Ironie du sort, l’actuelle Ford Taurus, dont le style nous ramène en 2010, en est à ses derniers milles.

Comme si le nom était maudit.

Ce ne fut pas toujours le cas, toutefois. Lorsqu’on se reporte aux débuts du modèle, en décembre 1985, on réalise que ce dernier a eu un impact majeur sur le destin de Ford à ce moment.

À l’époque, la compagnie éprouvait de sérieuses difficultés. Les prix élevés de l’essence avaient détourné l’attention des consommateurs vers des véhicules plus économiques et les ventes de produits Ford en avaient pris pour leur rhume.

La Taurus, avec son format plus compact et ses lignes très aérodynamiques pour son temps a eu pour effet de ramener les consommateurs dans les salles des concessionnaires Ford. Dès la première année, 1986, quelque 263 000 unités sont produites. Les ventes vont croître de façon annuelle, si bien qu’en 1992, la Taurus devenait la voiture la plus vendue aux États-Unis.

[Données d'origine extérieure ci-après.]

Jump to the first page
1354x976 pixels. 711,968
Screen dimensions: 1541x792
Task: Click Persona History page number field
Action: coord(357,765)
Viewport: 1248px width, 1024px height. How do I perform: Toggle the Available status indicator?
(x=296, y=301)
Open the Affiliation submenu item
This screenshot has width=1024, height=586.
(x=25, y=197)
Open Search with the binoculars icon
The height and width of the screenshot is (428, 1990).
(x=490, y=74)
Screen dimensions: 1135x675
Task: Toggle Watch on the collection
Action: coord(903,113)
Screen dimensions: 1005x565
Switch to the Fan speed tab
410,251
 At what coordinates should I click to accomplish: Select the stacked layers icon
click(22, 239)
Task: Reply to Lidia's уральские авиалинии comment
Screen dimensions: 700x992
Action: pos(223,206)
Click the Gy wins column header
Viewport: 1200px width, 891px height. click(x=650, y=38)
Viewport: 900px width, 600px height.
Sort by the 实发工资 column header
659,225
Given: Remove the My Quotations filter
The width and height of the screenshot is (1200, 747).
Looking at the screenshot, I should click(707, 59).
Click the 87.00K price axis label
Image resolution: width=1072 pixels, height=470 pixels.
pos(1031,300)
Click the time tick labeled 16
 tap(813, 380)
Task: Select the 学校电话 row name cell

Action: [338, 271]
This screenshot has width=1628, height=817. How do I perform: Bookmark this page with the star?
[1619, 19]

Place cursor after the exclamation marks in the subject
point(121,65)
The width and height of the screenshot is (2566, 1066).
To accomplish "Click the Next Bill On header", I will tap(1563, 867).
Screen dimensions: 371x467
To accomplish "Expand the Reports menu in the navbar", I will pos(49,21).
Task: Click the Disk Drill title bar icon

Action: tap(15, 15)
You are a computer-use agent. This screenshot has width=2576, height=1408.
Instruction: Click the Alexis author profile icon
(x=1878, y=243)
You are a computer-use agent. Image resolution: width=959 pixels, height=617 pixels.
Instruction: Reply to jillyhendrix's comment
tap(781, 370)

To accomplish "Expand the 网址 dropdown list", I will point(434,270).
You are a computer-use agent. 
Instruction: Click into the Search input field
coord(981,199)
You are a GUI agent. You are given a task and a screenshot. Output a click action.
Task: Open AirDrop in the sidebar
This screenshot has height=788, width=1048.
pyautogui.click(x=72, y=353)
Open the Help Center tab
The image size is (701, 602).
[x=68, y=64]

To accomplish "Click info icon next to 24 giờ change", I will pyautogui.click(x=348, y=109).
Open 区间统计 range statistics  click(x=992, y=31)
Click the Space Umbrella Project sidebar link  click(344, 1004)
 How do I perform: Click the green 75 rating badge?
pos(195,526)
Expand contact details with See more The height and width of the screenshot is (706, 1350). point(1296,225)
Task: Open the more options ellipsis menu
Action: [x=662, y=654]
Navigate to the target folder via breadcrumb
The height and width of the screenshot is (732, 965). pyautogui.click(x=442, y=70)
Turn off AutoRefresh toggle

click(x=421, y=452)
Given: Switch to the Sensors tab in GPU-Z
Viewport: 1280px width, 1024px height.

Ce titre, qu’elle avait subtilisé à la Honda Accord, elle allait le conserver pendant cinq ans.

Lorsqu’elle sera redessinée en 1996, le style qui lui sera donné n’aura pas l’effet escompté. Les produits japonais, eux, prenaient du galon et la Taurus amorçait alors sa descente aux enfers.

Ajoutez à cela que la qualité du produit était plus qu’ordinaire pour son temps et vous avez là un autre élément de réponse qui explique sa chute. En fait, au début des années 2000, la plupart des Ford Taurus qui étaient vendues l’étaient à des compagnies de location de véhicules.

En 2006, un peu plus de 20 ans après ses débuts, c’en était fait de celle qui avait, en quelque sorte, sauvé Ford au milieu des années 80.